The editing process ensures that the distribution of characteristics for persons and housing units assigned by the computer corresponds closely to the distribution of characteristics for persons and housing units actually reported in the census. Before the advent of the computer, this type of process was not feasible and the distribution of characteristics to be used for assignment purposes was drawn from the preceding census or another source.
Specific tolerances are established for the number of computer allocations and substitutions that are permitted. If the number of corrections is beyond tolerance, the questionnaires in which the errors occurred are clerically reviewed. If it is found that the errors resulted from damaged questionnaires, from improper microfilming, from faulty reading by FOSDIC1 of undamaged questionnaires', or from other types of machine failure, the questionnaires are reprocessed.
STF 1 includes four tables (56, 57, 58, 59) that allow users to determine the extent of allocation and substitution for a given geographic area. For example, if a user wants to determine the extent of substitution in a particular county, table 56 provides the total number of substituted persons in creating tabulations for that county.
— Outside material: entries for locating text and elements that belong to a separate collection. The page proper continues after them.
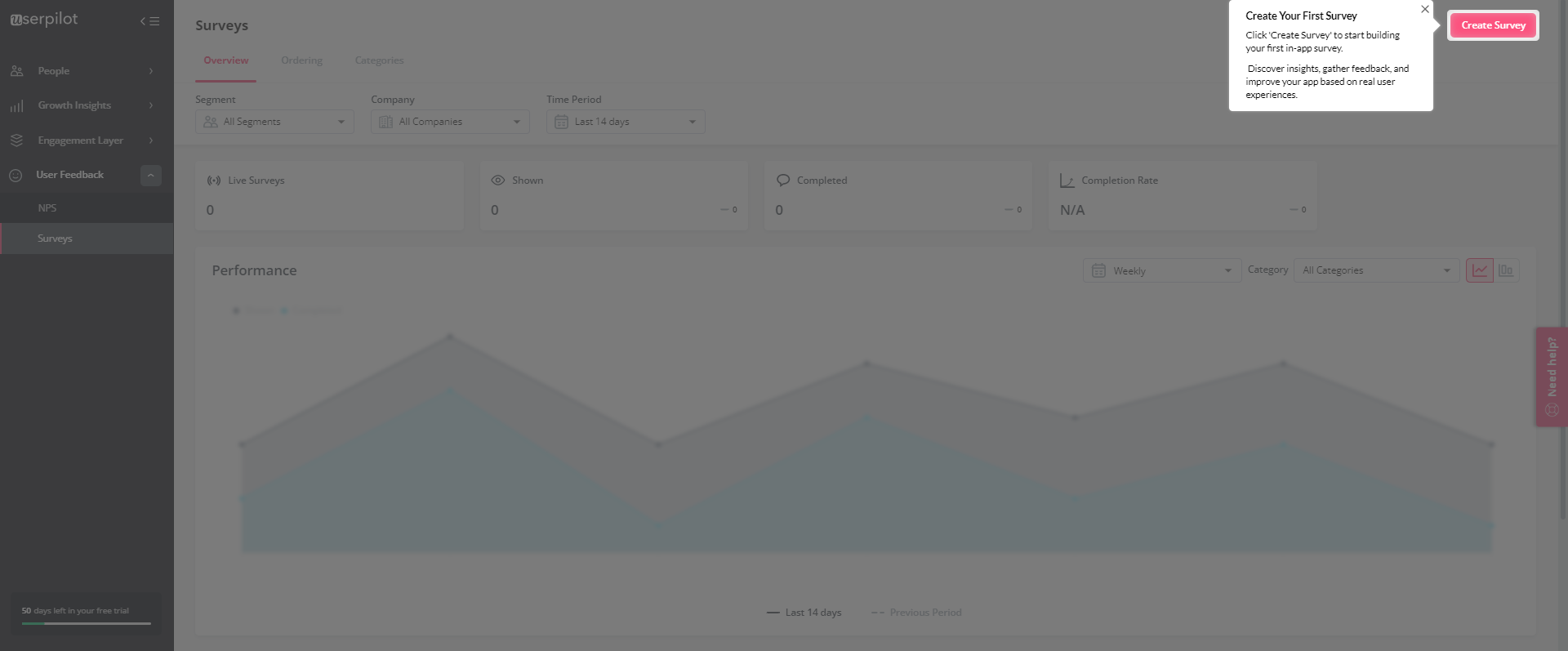Screen dimensions: 1568x651
Task: Toggle Last 14 days legend series
Action: click(x=804, y=613)
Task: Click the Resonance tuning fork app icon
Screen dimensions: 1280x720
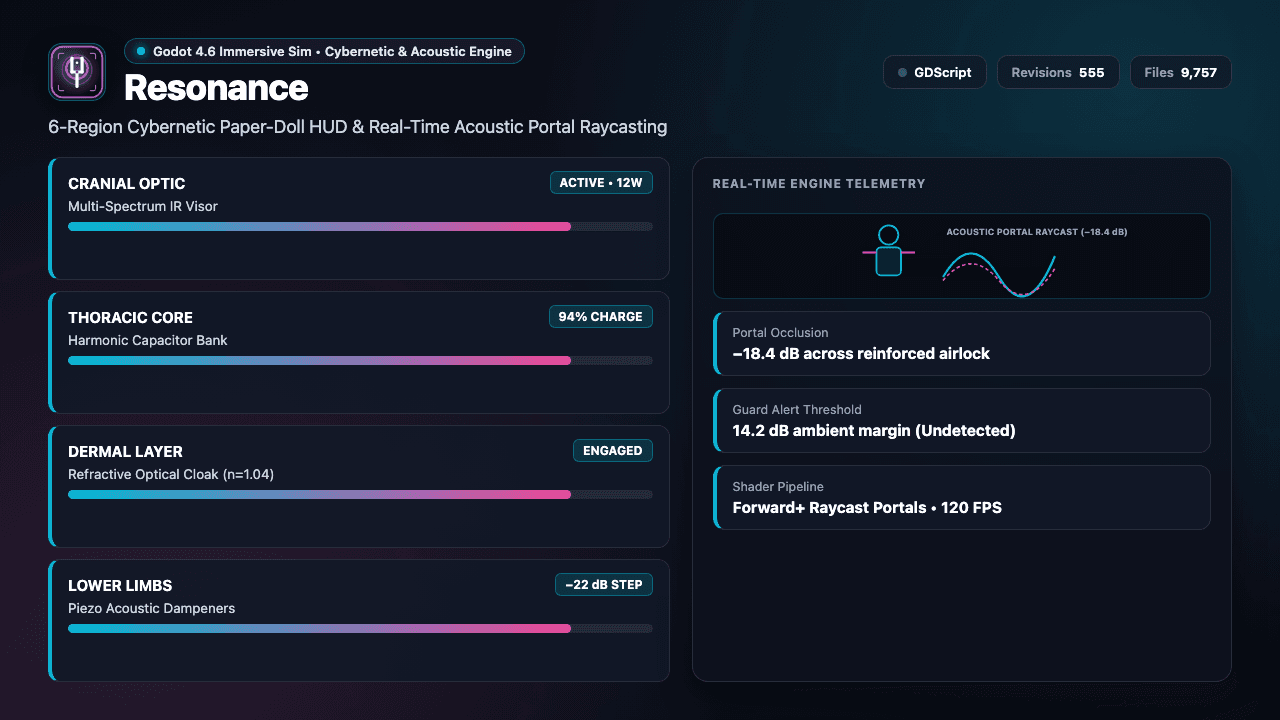Action: tap(77, 72)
Similarly, table 58 provides a count of housing units substituted. In addition, tables 57 and 59 provide data on the extent of allocation. For example, a user interested in the number of persons with sex or marital status allocated for a particular geographic area would want to know the value in the appropriate cells (3 and 7) of table 57. Similarly, the 9 cells of table 59 provide data on the number of housing units for which particular characteristics were allocated.
1Film Optical Sensing Device for Input to Computers.